I'm not too worried. I think it is fair to guarantee the pointer returned from toStringz is guaranteed to point to a zero-terminated string only up until the first relevant change. It is difficult to define what a relevant change is, but practically I think it is understood what's going on. If there's a need for a persistent stringz, creating a private copy immediately after the call to toStringz is always an option.


Andrei
July 25, 2011
On Sunday 24 July 2011 20:41:47 Johann MacDonagh wrote:
> Both toStringz and toUTFz do something potentially unsafe. Both check whether the character after the end of the string is NULL. If so, then it simply returns a pointer to the original string. This is a good optimization in theory because this code:
> 
> string s = "abc";
> 
> will be a slice to a read-only section of the executable. The compiler will insert a NULL after the string in the read-only section. So this:
> 
> auto x = toStringz("abc");
> 
> is efficient. No relocations.
> 
> As @AndrejMitrovic commented in Phobos pull request 123 https://github.com/D-Programming-Language/phobos/pull/123, this has potential issues:
> 
> import std.string;
> import std.stdio;
> 
> struct A
> {
>      immutable char[2] foo;
>      char[2] bar;
> }
> 
> void main()
> {
>      auto a = A("aa", "\0b");
>      auto charptr = toStringz(a.foo[]);
> 
>      a.bar = "bo";
>      printf(charptr);   // two chars, then garbage
> }
> 
> Another issue not mentioned is with slices. If I do...
> 
> string s = "abc";
> string y = s[];
> string z = y[];
> 
> z ~= '\0';
> 
> auto c = toStringz(y);
> 
> assert(c.ptr == y.ptr);
> 
> ... what happens if I change that last character of z before I pass c to the C routine? Bad news. I think this optimization is great, but doesn't it go against D's motto of doing "the right thing by default"?
> 
> The question is, how can we keep this optimization so that:
> 
> toStringz("abc");
> 
> remains efficient?
> 
> The capacity field is 0 if the string is in a read-only section *or* if the string is on the stack:
> 
> auto x = "abc";
> assert(x.capacity == 0);
> char[3] y = "abc";
> assert(x.capacity == 0);
> 
> So, this isn't safe either. This code:
> 
>      char[3] x = "abc";
>      char y = '\0';
> 
> will put y right after x, so changing y after calling toStringz will cause issues.
> 
> In reality, the only time it's safe to do the "peek after end" is if the string is in the read-only section. Otherwise, there are potential issues (even if they are edge cases).
> 
> Do we care about this? Is there something we can add to druntime arrays that will tell whether or not the data backing a slice is in read-only memory (or perhaps an enum: read-only, stack, heap, other)? In reality, the only time this changes is when a read-only / stack heap is appended to, so performance issues are minimal.
> 
> Comments? Ideas?

The _only_ time that this matters is if you actually keep the result of toStringz or toUTFz around. If you do what is almost always done - that is pass the the result of toStringz/toUTFz directly to a function and not save it at all - then there is _zero_ problem.

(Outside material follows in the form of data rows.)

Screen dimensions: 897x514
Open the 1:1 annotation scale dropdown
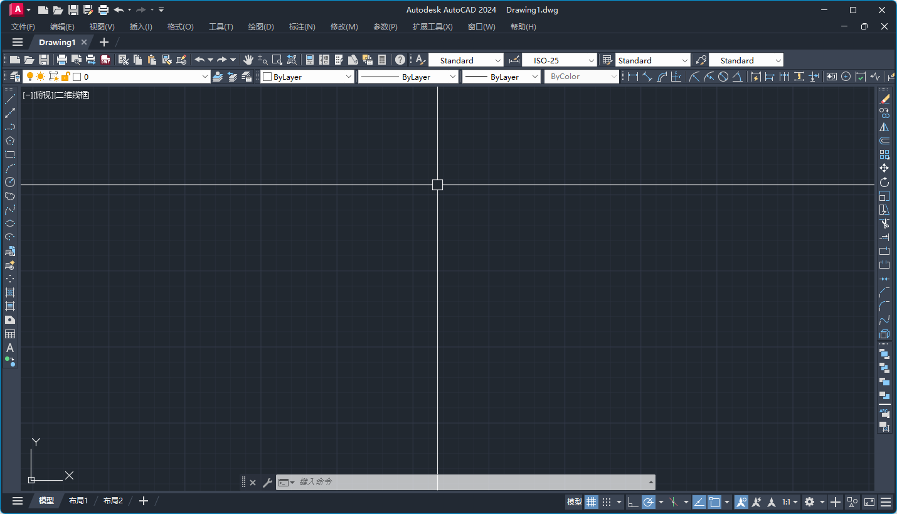[x=790, y=501]
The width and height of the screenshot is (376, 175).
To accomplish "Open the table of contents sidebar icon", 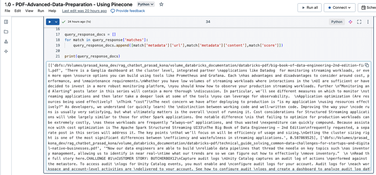I will [x=6, y=22].
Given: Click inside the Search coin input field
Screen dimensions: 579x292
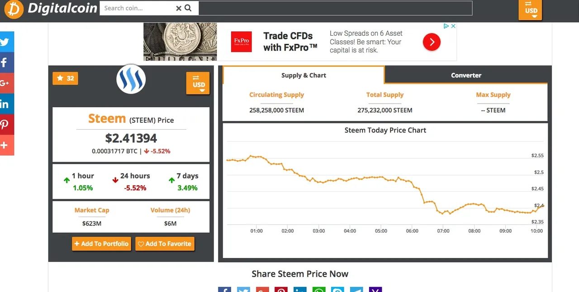Looking at the screenshot, I should pyautogui.click(x=138, y=8).
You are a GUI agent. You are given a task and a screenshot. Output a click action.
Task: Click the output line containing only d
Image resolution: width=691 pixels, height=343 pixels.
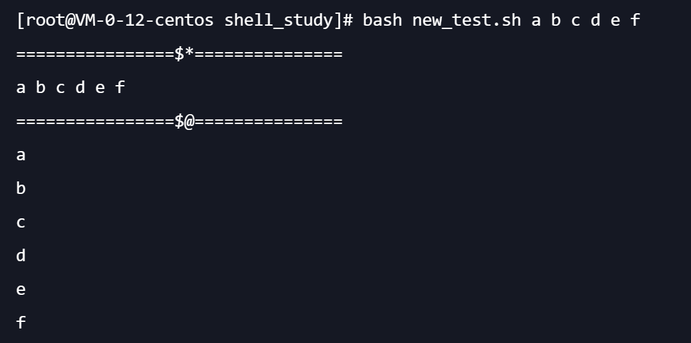tap(21, 255)
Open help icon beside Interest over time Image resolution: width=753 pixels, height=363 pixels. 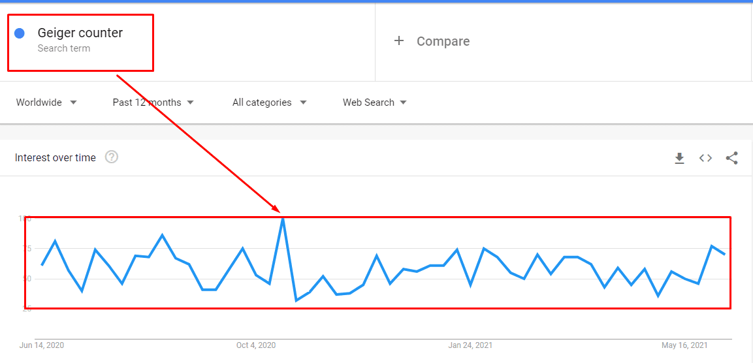[112, 157]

If you want to save the char* instead, then you can simply choose to append '\0' instead of calling toStringz/toUTFz. toStringz has pretty much 0 value if it's forced to copy the string in all cases, and unless checking past the end of the string _and_ guaranteeing that the character one past the end won't change can be done and done efficiently, then the only way to guarantee that then value one past the end won't change is to make a copy, in which case toStringz is essentially pointless.

The documentation for toUTFz has an appropriate warning on it, so the issue should be clear. If you want to avoid it, simply append '\0' instead of calling toStringz or toUTFz. In 99.99% of cases, the char* is passed directly to a C function anyway, in which case there is not problem.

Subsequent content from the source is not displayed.